ALA Government Affairs Update – Latest on the Corporate Transparency Act

Thursday, February 13, 2025/Categories: News, Public Policy, Industry News, Member News, ALA News

What is the Corporate Transparency Act, and Why Does it Matter?
The Corporate Transparency Act (CTA) was passed to combat money laundering and improve national security by requiring businesses to report detailed information about their ownership structure to the US Department of Treasury’s Financial Crimes Enforcement Network (FinCEN).

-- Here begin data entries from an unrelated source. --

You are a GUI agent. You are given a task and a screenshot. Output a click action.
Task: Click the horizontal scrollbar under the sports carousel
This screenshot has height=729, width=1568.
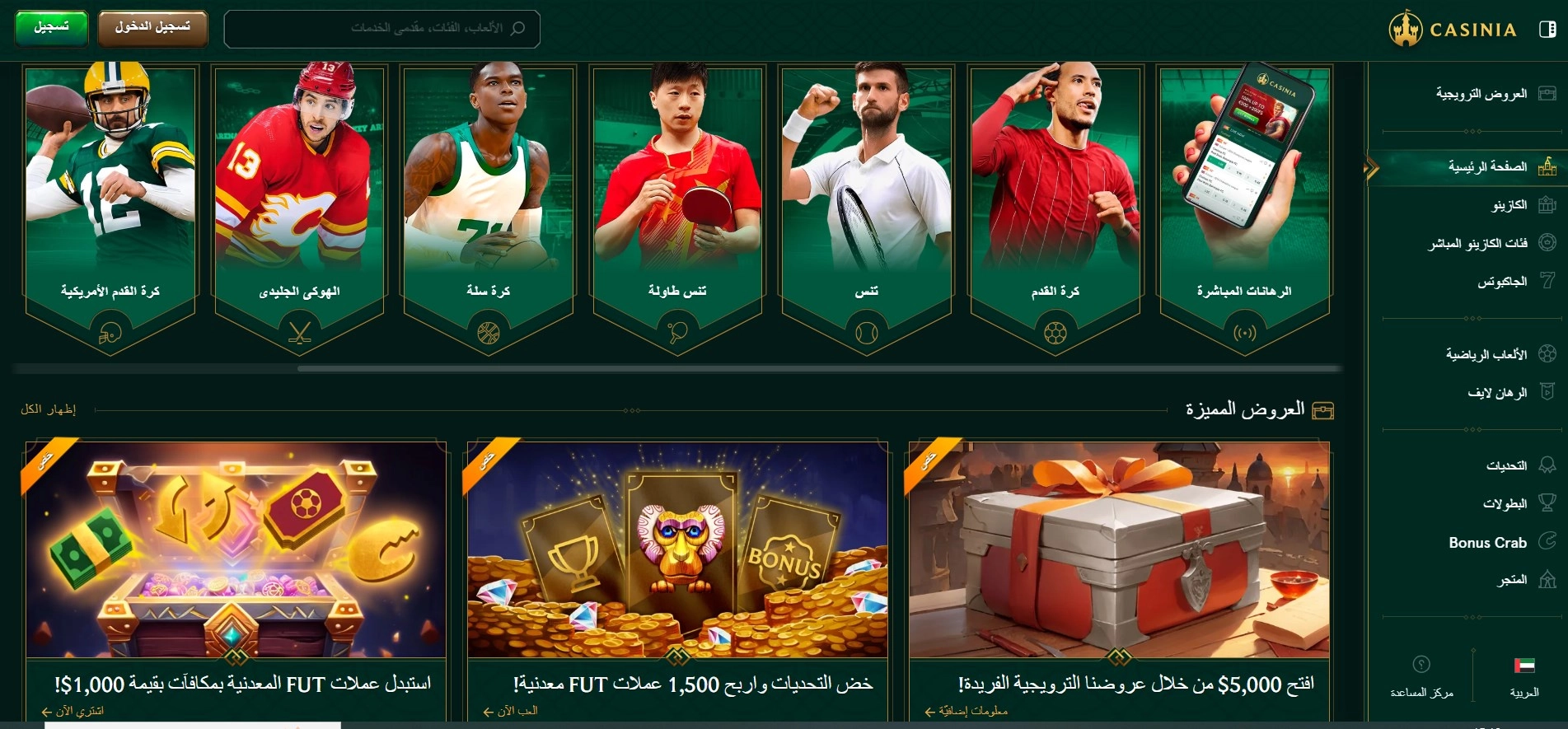point(820,368)
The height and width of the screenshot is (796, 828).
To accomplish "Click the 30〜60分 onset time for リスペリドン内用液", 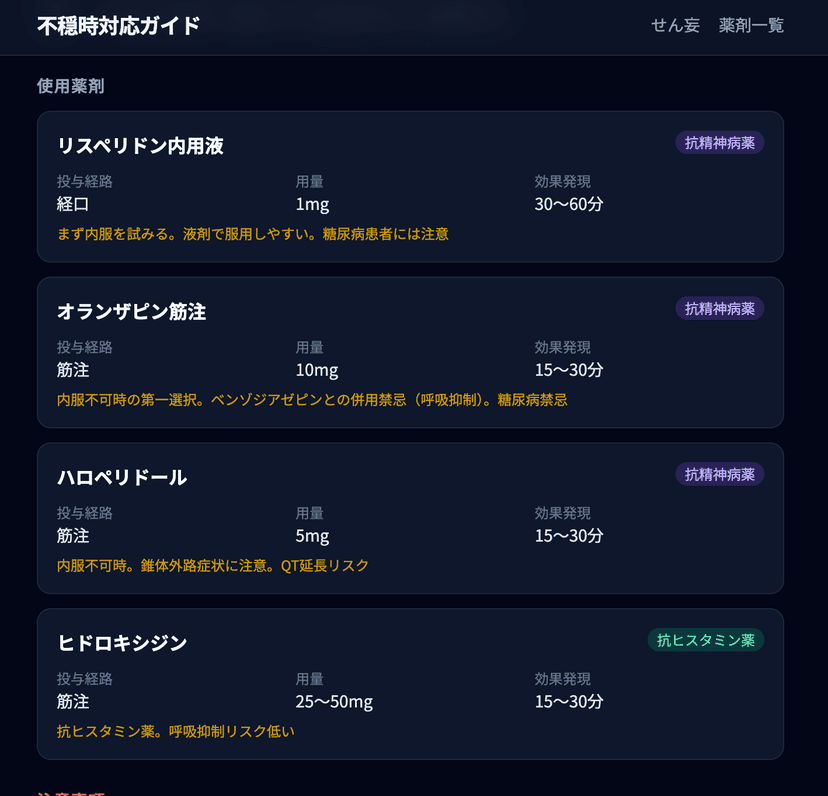I will [x=563, y=203].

While the goal is commendable, the law, if fully enacted, will impose significant burdens on small businesses – particularly those without dedicated compliance resources.

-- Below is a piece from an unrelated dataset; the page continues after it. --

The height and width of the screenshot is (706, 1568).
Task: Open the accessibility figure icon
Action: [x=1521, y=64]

The CTA requires most small businesses to file reports disclosing their beneficial owners and other private details, with steep fines and potential criminal penalties for mistakes or failure to comply. For lighting manufacturers, retailers, and distributors, this means shifting focus and resources away from operations and growth to meet new administrative demands. Thankfully, there are encouraging signs that relief may be on the way, as both Congress and the courts take steps to address these challenges. Currently, according to the FinCen website, businesses are still not required to file these reports. The most recent developments regarding the Corporate Transparency Act are below. 

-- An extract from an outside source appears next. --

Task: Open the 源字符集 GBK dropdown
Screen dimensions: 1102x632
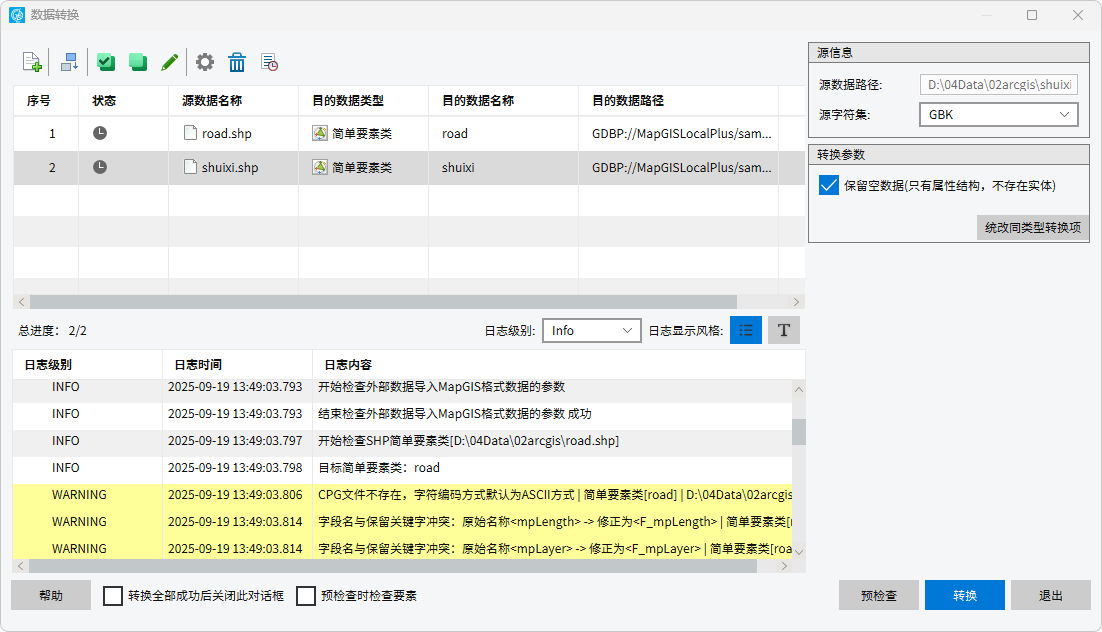Action: [998, 115]
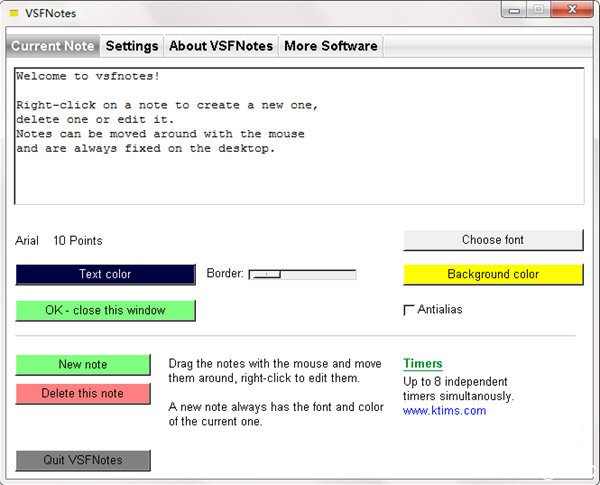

House Passes Bill to Delay Reporting Deadline
In a key victory, the House of Representatives unanimously passed the Protect Small Businesses from Excessive Paperwork Act of 2025 (H.R. 736), which aims to push back the reporting deadline for businesses formed before 2024. The strong bipartisan support for the bill reflects growing recognition of the CTA’s challenges.

The bill now heads to the Senate, where we are optimistic it will receive favorable consideration. If passed, this legislation will give businesses more time to adjust and comply with any future reporting requirements.

Smith Ruling Appeal Underway
On Feb. 5, the Department of Justice (DOJ) filed an appeal of the district court’s ruling in Smith v. Treasury, which had temporarily paused the CTA’s reporting requirements. The government also asked the appellate court to lift the injunction, meaning the reporting requirements could resume if the courts agree.

For now, the pause remains in effect, providing businesses with much-needed breathing room. We are closely watching this case, and there is hope that the courts may continue to side with small businesses or even elevate the case to the Supreme Court.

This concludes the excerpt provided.